Indeed, the use of AI in chip design is garnering quite a lot of attention these days. Forbes recently wrote, “Now, the chip industry itself has reached a stage where AI is aiding in the design of these AI chips, and it is enabling engineering teams of all sizes to compete at the relentless pace required in the semiconductor industry.” It makes sense. Chips are getting larger, especially those for burgeoning applications like AI and high-performance computing and the hyperscale data centers that host them. At 46,225mm2 with 1.2 trillion transistors and 400,000 AI-optimized cores, the Wafer-Scale Engine (WSE) from Cerebras is the biggest chip built so far. Yet, it’s becoming practically unfeasible to grow teams to scales that are needed to take on the increased workload of designing these chips, while still maintaining business sustainability.

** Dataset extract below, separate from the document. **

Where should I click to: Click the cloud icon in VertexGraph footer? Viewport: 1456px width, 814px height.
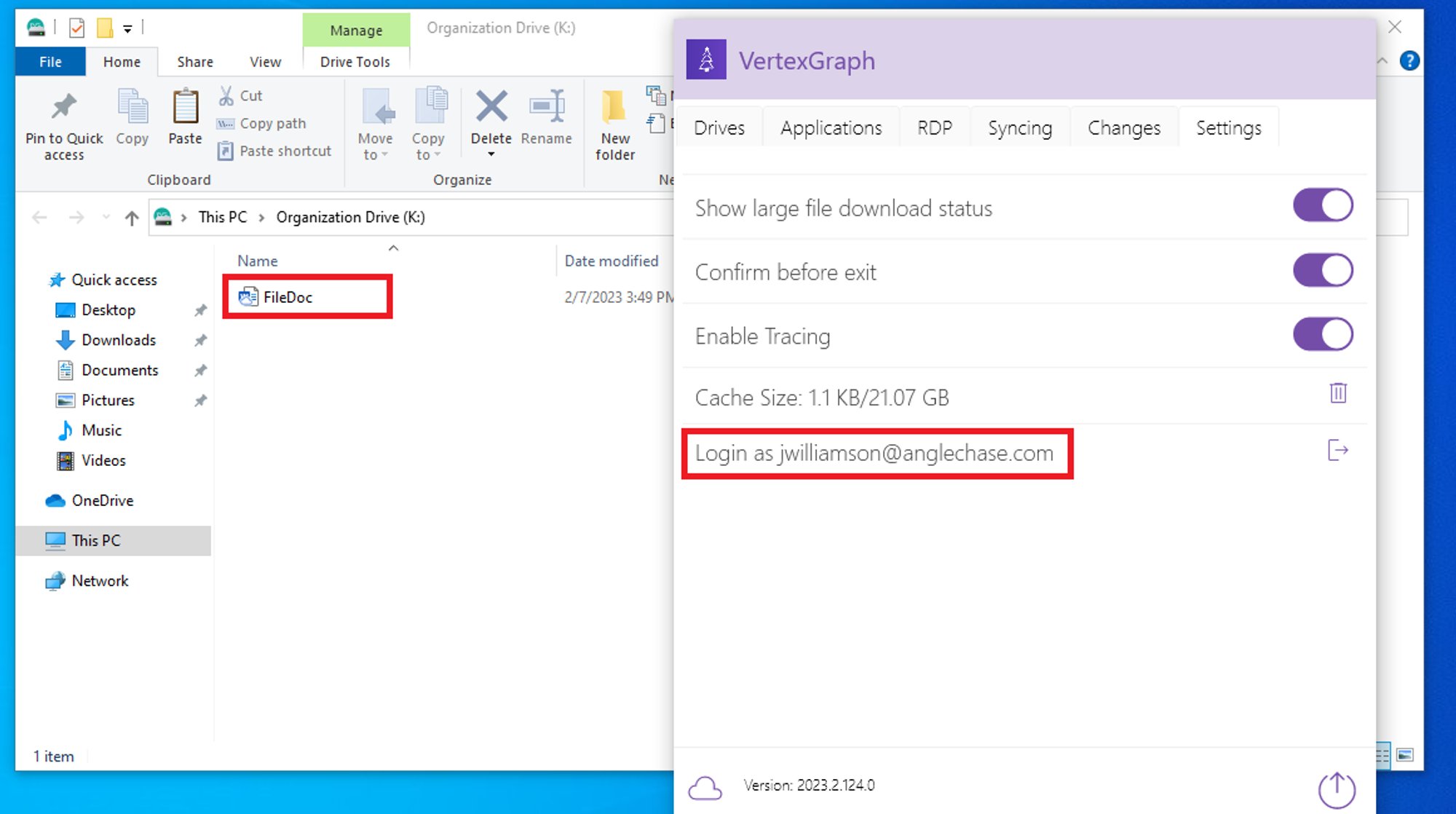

So, AI offers a way to scale to meet design and business targets. Consider the task of digital implementation, one of the most complex stages of chip design where a great idea begins to take physical shape. Place-and-route (P&R) tools have done a remarkable job keeping up with the complexity of silicon technologies – determining where to place logic and IP blocks and how to route the traces and interconnects that connect it all. Yet the inputs to P&R constitute a vast search space of potential solutions, spanning functionality (macro-architecture), form (micro-architecture), and fit (silicon technology). Clearly, manually processing and analyzing this data can involve weeks of experimentation, with engineers forced to make complex decisions on the fly. What if AI technology can help shave off a substantial chunk of this time by taking the guesswork and manual effort out of the task? What if, with AI, you could accomplish more with your existing team?
P&R is just one example where AI can play a role. Given the increasing complexity of designs, with the vast number of iterations, corners, etc. involved, there are opportunities to optimize many other areas in the process.